B. premier zwrócił również uwagę na rozwinięte samorządy lokalne w Ukrainie. "Proszę zobaczyć informacje z miast ukraińskich. Te samorządy wyemancypowały na niezależne, mocne siły. Ich trzeba uprowadzać z miast, żeby te miasta się poddały – i to Rosjanie robią. A więc to, czego dokonali Ukraińcy w czasie wojny, przez ostatnie osiem lat, jest po prostu wspaniałe" – ocenił Buzek.

Przyznał, że w Ukrainie wciąż jest wiele mankamentów, wiele kwestii jest jeszcze niedostosowanych. "Ale np. energetykę mają nieco bardziej zieloną niż nasza, dzięki energetyce atomowej" – zastrzegł. "A więc to jest absolutnie wyobrażalne.
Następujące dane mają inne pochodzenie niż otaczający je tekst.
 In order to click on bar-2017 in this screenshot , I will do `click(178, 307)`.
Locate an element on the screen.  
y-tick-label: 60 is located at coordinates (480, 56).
My byśmy nie chcieli, aby to trwało lata; będziemy robić wszystko, aby Ukrainę zbliżyć przynajmniej pod względem gospodarczym, także polityczne rozwiązania – wiele z nich się już przyjęło" – zaznaczył.

"Jest jeszcze sprawa walki z korupcją, może systemu sprawiedliwości. Ale proszę zobaczyć, jak zniknął problem oligarchów w tym kraju: większość z nich wyjechała, a ten który został, też oligarcha, poprzedni prezydent kraju, zachowuje się bezbłędnie: założył mundur i jest gotowy do działania. A więc to jest kraj, który się tak bardzo zmienił, że UE jest gotowa" – stwierdził b. przewodniczący PE.

"Na pewno Parlament Europejski, także Komisja Europejska jest gotowa na różnego rodzaju działania w tym kierunku; jesteśmy gotowi na poziomie europejskim, aby integrować Ukrainę, nawet teraz, jak trwa jeszcze wojna" – podsumował Jerzy Buzek.